With or without Parliament’s aid, Charles was resolved to force the Scots to submission. Some of his council, knowing the emptiness of the exchequer, urged him to stand on the defensive.
“No defensive war,” cried Strafford; “go on vigorously or let them alone. The King is loose and absolved from all rules of government. In an extreme necessity you may do all that your power admits. Parliament refusing, you are acquitted towards God and man. You have an army in Ireland you may employ here to reduce this kingdom. One summer well employed will do it.”
At every step, however, the old difficulties gathered round the King’s path. London refused a loan; France and Spain would lend nothing; even the Pope was applied to for men and money, but in vain. Not a tenth of the Ship-money imposed was paid, and Coat- and Conduct-money were universally refused. In his desperation, Charles thought of debasing the coinage and seizing the bullion which the Spanish Government had sent to England to be coined. The military outlook was equally depressing, for the army was smaller and worse than the army of 1639. The general of the cavalry at Newcastle described his task as teaching cart-horses military evolutions, and men fit for Bedlam and Bridewell to keep the ten commandments. The commander of the infantry in Yorkshire answered, that his mutinous train-bands were the arch-knaves of the country. Of this army, on August 18th, Strafford, half dead but indomitable, was appointed commander-in-chief.

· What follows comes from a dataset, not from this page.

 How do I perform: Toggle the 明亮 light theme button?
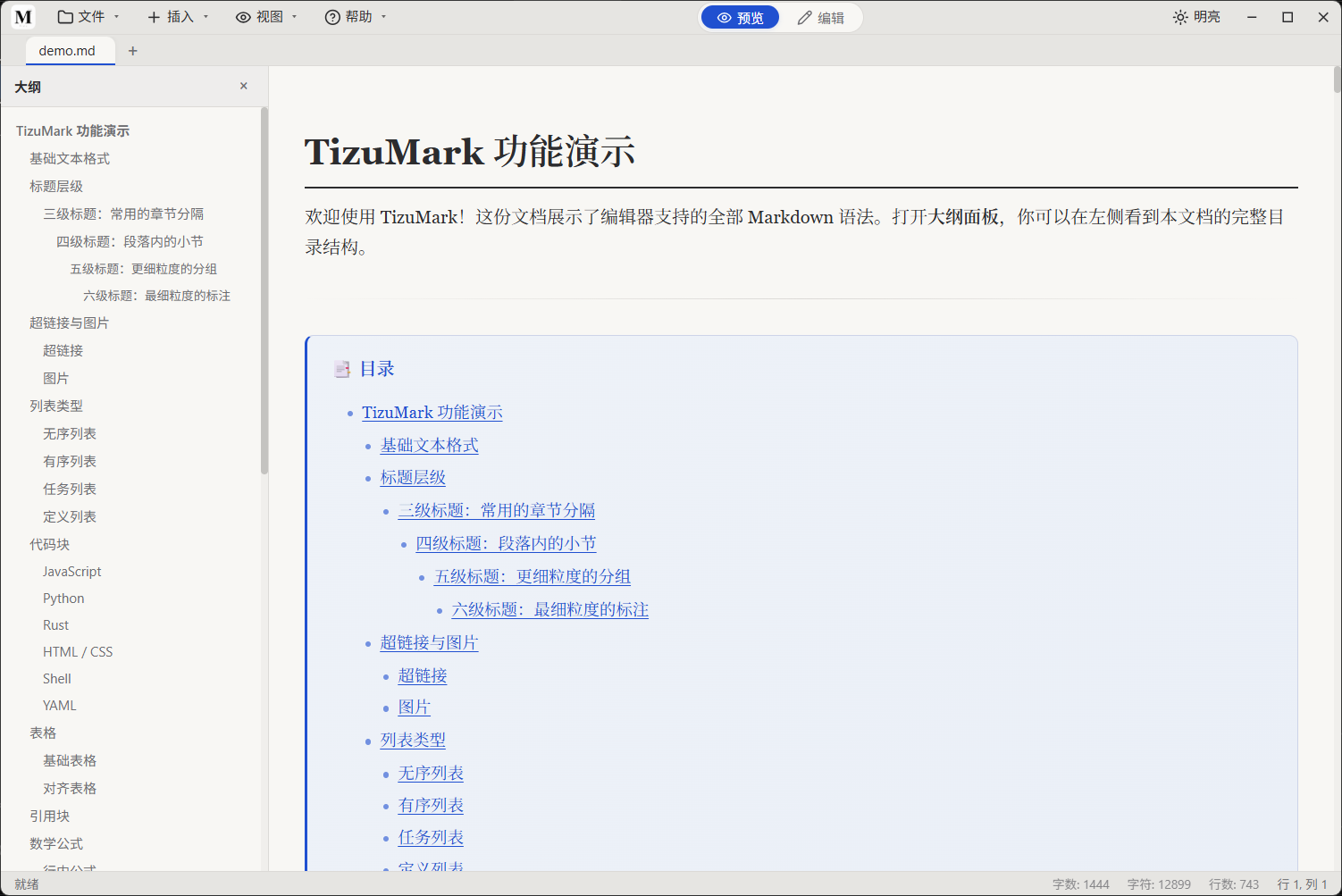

Only a touch was needed to make the fabric of absolutism collapse. As the commander-in-chief was struggling towards his army in a litter, Leslie crossed the Tweed with twenty-five thousand Scots. On August 28th, he forced the passage of the Tyne at Newburn, driving before him the three thousand foot and fifteen hundred horse who strove to defend it. Newcastle was evacuated; Northumberland and Durham fell into Leslie’s power; Strafford met his beaten troops streaming back into Yorkshire with the Scots close on their heels. “Never came any man to so lost a business,” cried the unhappy statesman. It was not only that the army was untrained, necessitous, and cowardly, but the whole country was apathetic or hostile. “An universal affright in all, a general disaffection to the King’s service, none sensible of his dishonour.” With desperate energy Strafford laboured to reorganise his shattered forces, and to keep the Scots out of Yorkshire. At his breath the dying loyalty of the country flashed up into a momentary blaze. It seemed as if the Scottish invasion might revive the forgotten hostility of the two nations.
Vain labours and vainer hopes. Twelve peers presented a petition demanding peace and a Parliament, and another to the same purpose came in from the City of London. Charles called a Council of Peers to patch up a truce with the Scots, and announced to them the summons of a Parliament for November 3rd. Absolutism had had its day.